I was immediately pulled into the action, and if it had kept up, I would’ve liked this book a whole lot more. But unfortunately, the middle faltered and got somewhat boring. It was muddled by too many explanations and long-winded conversations between all the characters trying to figure out their next moves or what the defector’s next moves are. Much of these moments felt to me like they led nowhere because, while they did work to expand on the action, characters, and steampunk London, they failed to add much to the world or worlds at large. I’m not convinced there’s much out there that exists outside of multiple alternates of London. The writing is rather myopic in this regard now that I think about it.
Since the story is told from her POV, Irene has a knack for overstating the obvious, which bored and bothered me because, personally, I don’t think this world or these worlds are complicated enough to warrant such long info-dumping passages that slowed the story down. I think it would have been perfectly fine to leave some of the mysteries of the library, its purpose, and all these alternate Londons up to the imagination.
Another thing that hindered the writing is the main characters, Irene and Kai, coming off as younger than I expected. This gives the story a YA feel that I’m not a fan of. I would have liked for them to be a bit older and wiser in their thoughts and actions since that would have made more sense in the context of the library and immortality and time immemorial and whatnot. But since Genevieve Cogman is somewhat a YA writer, the YA-ness of the writing is unavoidable.
Lastly, there are a few plot holes and details that don’t quite work in light of the ending, but they didn’t bother me enough during the read to dwell on them, mostly because Irene is an unapologetic book lover and book hoarder, and the idea of an endless library that exists outside of time and space that hoards books is very amusing to me.

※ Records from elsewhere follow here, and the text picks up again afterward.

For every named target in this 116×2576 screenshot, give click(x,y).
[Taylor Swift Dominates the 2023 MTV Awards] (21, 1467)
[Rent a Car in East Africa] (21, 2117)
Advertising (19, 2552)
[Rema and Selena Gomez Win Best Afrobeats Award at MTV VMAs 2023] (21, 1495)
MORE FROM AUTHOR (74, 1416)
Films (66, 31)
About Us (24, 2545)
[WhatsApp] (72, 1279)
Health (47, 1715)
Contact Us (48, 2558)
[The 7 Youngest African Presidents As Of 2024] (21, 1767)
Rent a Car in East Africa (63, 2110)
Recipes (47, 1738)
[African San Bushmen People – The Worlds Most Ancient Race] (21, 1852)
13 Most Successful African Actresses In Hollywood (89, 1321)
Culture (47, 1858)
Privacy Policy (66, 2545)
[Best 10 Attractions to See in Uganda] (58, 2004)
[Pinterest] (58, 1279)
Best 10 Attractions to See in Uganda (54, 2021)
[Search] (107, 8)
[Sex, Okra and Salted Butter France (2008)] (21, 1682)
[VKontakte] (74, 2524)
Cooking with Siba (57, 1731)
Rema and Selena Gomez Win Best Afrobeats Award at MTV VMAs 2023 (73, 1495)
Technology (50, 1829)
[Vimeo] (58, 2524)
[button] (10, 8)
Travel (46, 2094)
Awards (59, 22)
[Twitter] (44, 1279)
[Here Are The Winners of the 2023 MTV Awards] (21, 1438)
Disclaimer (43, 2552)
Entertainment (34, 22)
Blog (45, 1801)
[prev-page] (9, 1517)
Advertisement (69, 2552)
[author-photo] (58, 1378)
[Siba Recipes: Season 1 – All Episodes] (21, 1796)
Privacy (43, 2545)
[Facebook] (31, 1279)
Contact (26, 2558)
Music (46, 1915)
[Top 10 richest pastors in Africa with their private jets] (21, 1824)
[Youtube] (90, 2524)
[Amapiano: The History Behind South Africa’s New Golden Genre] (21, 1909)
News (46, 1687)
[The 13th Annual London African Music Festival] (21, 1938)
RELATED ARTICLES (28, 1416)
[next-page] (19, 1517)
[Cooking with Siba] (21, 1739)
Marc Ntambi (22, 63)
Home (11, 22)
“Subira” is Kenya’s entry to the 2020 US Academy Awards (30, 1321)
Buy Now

A personal favorite of mine is reading about book lovers and all the ways in which they profess their love for books.
[T]he deepest, most fundamental part of her life involved a love of books. Right now, she wanted nothing more than to shut the rest of the world out, and have nothing to worry about, except the next page of whatever she was reading.
And she didn’t want great secrets of necromancy, or any other sort of magic. She just wanted—had always wanted—a good book to read. Being chased by hellhounds and blowing things up were comparatively unimportant parts of the job.
“[A]ll of us who are sealed to the Library are people who have chosen this way of life because we love books. None of us wanted to save worlds. I mean, not that we object to saving worlds…” She shrugged, picking up her teacup again “We want books. We love books. We live with books.”
Getting the books, now that was what really mattered to her. That was the whole point of the Library: as far as she’s been taught, anyway. It wasn’t about a higher mission to save worlds. It was about finding unique works of fiction, and saving them in a place out of time and space. Perhaps some people might think that was a petty way to spend eternity, but Irene was happy with her choice.
And this book hits the spot. Well… not quite, but it’s close enough to keep me interested in the next installment.